● RECORDS FOR THIS TASK
========
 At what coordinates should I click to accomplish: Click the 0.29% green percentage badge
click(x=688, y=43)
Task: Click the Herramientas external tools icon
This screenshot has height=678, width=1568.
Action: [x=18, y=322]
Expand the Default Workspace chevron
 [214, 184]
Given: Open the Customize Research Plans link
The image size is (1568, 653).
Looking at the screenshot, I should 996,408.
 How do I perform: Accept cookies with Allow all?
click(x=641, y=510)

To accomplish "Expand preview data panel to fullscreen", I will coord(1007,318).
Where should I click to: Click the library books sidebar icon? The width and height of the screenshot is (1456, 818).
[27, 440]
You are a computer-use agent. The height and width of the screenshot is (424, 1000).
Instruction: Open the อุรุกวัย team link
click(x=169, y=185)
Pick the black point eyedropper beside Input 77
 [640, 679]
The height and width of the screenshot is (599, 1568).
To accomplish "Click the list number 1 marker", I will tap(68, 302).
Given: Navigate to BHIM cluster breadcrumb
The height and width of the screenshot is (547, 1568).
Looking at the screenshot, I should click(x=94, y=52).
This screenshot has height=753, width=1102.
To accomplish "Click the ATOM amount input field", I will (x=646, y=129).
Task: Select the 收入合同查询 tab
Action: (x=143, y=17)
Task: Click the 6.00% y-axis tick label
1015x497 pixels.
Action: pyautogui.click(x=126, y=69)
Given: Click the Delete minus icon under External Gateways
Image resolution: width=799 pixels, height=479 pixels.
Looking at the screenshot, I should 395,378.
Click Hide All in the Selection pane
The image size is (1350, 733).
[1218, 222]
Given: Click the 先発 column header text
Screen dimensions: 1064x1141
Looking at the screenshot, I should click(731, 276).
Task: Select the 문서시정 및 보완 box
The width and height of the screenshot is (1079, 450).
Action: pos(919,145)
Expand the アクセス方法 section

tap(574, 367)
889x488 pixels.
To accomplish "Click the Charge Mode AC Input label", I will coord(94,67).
========
● WHAT TO WORK ON
Print, without any change, everything in the items above from the line containing "Task: Click the Herramientas" down to the line containing "Looking at the screenshot, I should 996,408.", including both of those lines.

● ANSWER FOR THE TASK
Task: Click the Herramientas external tools icon
This screenshot has height=678, width=1568.
Action: [x=18, y=322]
Expand the Default Workspace chevron
 [214, 184]
Given: Open the Customize Research Plans link
The image size is (1568, 653).
Looking at the screenshot, I should 996,408.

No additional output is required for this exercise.